### Prompt A
List each distinct file name mentioned in the protocol excerpt, giving each only once.
### Prompt B
Reproduce the protocol excerpt from "The prepared alignment" up to and including "or non-profit user.".

### Text

This will generate 4O68_TRUNCATED_A.pdb and 4O68_A.fasta.

c. Align target sequence to templates

Comparative modeling uses template structures to guide initial placement of target amino acids in three-dimensional space. This is done according to the sequence alignment of target and template. Residues in the target sequence will be assigned the coordinates of those residues they align with in the template structure. Residues in the target sequence that do not have an alignment partner in any template will be filled in during loop building.

  1. Go to http://www.ebi.ac.uk/Tools/msa/clustalo/
  2. Copy/paste all sequence information from your two fasta files (XP_truncated.fasta and 4O68_A.fasta including the ">" header line into clustal.
  3. Leave default settings and click Submit
  4. Download the alignment to a file called XP_4O68.aln

The prepared alignment can be found in the 2_threading/ directory.

d. Fragment files

Loop building will use fragments to remodel loops and fill in missing residues that didn't align with any template residues.

  1. Go to http://robetta.bakerlab.org and register as an academic or non-profit user.

### Dataset content

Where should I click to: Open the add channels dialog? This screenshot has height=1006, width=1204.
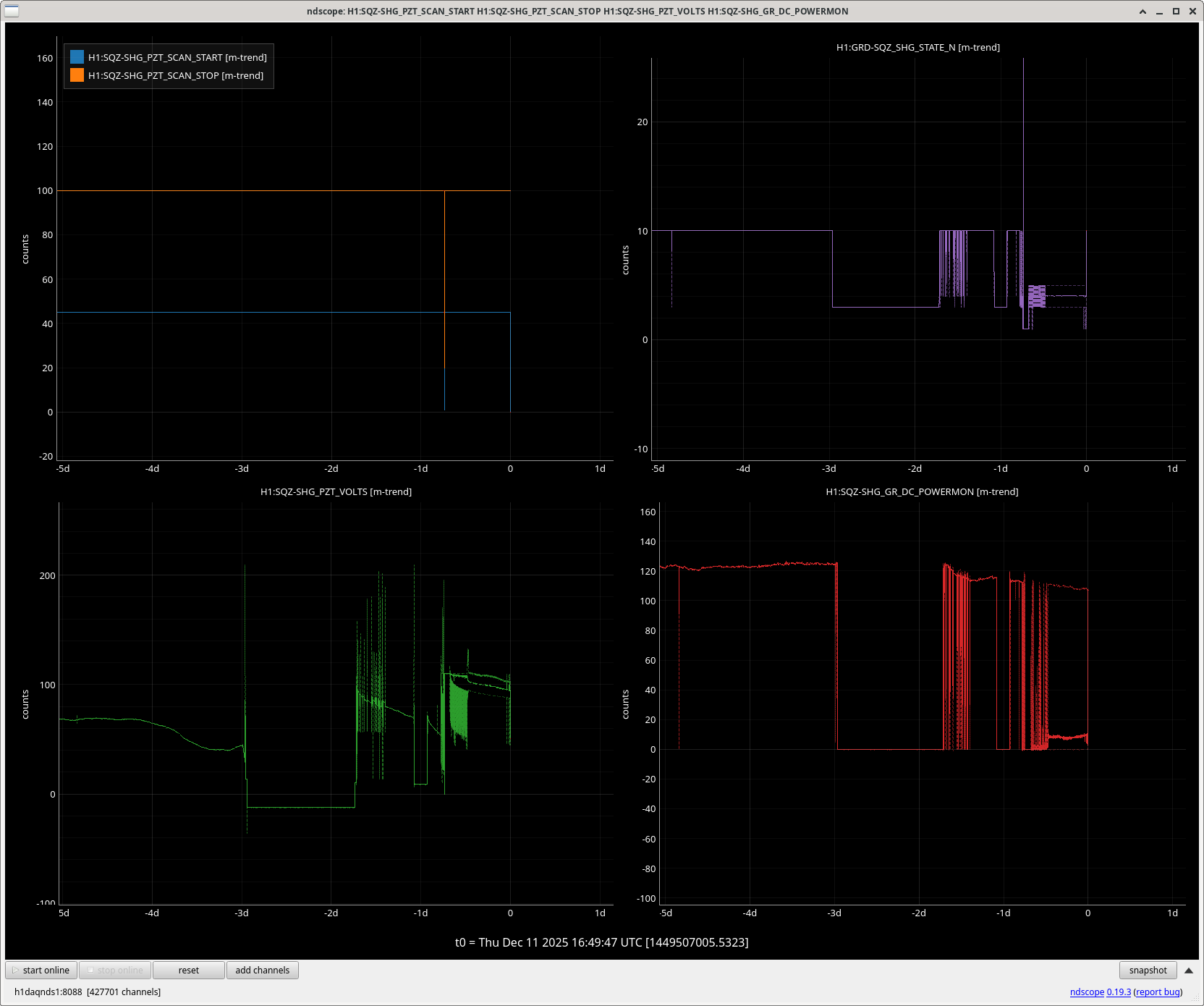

### Written reply A
4O68_TRUNCATED_A.pdb
4O68_A.fasta
XP_truncated.fasta
XP_4O68.aln

### Written reply B
The prepared alignment can be found in the 2_threading/ directory.

d. Fragment files

Loop building will use fragments to remodel loops and fill in missing residues that didn't align with any template residues.

  1. Go to http://robetta.bakerlab.org and register as an academic or non-profit user.